Material to process –
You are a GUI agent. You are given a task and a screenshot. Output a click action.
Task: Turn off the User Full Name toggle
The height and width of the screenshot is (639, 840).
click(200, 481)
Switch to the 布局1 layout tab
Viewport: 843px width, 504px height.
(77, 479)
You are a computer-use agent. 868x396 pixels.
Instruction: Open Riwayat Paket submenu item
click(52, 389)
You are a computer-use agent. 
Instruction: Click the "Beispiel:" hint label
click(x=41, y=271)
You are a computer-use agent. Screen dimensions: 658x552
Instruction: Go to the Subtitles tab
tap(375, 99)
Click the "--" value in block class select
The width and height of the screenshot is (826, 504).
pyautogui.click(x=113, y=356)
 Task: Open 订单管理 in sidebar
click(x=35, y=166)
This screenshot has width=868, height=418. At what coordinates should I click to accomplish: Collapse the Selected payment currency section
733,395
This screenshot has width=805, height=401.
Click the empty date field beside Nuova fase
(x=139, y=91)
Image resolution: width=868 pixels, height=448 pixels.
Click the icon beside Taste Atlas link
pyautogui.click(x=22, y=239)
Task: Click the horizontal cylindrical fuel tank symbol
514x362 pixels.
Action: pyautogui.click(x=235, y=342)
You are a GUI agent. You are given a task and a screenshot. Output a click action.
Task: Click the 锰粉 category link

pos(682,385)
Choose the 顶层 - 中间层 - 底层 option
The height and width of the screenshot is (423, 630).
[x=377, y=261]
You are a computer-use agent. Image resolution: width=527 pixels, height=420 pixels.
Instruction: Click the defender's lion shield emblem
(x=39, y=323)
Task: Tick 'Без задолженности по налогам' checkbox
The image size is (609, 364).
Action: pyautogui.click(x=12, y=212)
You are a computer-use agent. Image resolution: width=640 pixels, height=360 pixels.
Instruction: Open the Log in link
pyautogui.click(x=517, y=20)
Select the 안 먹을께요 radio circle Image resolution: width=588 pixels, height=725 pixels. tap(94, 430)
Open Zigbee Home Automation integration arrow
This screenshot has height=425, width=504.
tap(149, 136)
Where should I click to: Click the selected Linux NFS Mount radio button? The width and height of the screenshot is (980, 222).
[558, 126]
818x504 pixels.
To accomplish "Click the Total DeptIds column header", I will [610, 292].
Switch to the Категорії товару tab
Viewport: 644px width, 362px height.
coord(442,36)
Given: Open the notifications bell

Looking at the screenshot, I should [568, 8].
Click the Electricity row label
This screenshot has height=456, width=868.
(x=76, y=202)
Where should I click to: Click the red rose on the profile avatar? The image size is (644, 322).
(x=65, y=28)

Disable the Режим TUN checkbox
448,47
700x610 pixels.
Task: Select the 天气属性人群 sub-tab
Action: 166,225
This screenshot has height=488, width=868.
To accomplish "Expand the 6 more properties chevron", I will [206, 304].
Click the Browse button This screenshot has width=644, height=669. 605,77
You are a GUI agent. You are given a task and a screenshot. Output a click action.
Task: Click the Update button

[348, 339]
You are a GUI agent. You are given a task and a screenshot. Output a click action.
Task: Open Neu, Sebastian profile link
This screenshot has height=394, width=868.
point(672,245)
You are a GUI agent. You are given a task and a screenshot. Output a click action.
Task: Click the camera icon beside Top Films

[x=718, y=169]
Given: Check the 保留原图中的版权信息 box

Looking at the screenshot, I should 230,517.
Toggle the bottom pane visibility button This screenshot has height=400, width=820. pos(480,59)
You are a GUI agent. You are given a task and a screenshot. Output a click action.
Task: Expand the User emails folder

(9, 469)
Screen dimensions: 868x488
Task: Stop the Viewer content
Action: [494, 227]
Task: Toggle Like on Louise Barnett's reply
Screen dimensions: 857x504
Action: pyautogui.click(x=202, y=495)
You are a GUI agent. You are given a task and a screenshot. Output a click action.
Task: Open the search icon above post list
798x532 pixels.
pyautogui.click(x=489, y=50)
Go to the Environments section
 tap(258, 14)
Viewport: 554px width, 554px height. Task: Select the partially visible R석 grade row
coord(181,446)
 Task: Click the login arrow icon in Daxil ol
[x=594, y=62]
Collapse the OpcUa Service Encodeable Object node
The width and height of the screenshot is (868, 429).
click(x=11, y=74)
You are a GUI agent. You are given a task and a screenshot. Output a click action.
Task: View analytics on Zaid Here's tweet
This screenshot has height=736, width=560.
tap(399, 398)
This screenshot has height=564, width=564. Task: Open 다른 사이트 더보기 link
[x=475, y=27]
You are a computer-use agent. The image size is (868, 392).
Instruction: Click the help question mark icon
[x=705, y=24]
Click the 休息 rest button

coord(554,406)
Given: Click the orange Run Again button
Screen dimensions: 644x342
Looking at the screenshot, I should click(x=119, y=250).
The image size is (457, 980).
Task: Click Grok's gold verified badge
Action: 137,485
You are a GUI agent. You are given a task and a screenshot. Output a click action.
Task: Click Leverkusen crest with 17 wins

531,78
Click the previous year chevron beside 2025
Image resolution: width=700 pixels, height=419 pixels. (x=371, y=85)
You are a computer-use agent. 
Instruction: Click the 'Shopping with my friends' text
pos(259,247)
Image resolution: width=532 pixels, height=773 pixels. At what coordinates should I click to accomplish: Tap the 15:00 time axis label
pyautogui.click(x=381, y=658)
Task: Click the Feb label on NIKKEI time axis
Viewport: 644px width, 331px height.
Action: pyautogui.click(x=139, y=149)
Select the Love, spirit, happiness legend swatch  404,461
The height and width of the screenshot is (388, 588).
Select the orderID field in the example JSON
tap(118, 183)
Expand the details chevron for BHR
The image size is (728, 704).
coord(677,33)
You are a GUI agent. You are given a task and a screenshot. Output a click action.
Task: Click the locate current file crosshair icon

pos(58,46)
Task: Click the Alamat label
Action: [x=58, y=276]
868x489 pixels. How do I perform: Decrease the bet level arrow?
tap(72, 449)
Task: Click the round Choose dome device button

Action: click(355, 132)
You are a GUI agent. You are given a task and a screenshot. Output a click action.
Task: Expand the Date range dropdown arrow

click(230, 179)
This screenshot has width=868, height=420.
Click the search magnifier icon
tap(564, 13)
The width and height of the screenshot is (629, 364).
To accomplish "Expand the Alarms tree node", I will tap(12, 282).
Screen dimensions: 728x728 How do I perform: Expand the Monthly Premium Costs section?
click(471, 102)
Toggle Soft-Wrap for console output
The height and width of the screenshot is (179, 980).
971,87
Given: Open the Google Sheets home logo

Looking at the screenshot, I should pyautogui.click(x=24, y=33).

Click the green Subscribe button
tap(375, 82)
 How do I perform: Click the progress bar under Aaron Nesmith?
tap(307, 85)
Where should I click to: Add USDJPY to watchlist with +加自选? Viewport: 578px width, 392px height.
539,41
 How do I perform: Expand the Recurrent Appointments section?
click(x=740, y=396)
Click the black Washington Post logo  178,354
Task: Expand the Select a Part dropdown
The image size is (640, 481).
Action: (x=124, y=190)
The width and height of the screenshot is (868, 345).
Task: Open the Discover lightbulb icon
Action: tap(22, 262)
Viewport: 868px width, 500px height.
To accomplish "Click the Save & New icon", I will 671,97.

Task brief – Return every line of the listing above that contains "computer".

Solution for this exercise –
You are a computer-use agent. 868x396 pixels.
You are a computer-use agent. 
You are a computer-use agent. Screen dimensions: 658x552
You are a computer-use agent. Image resolution: width=527 pixels, height=420 pixels.
You are a computer-use agent. Image resolution: width=640 pixels, height=360 pixels.
You are a computer-use agent. The image size is (868, 392).
You are a computer-use agent. 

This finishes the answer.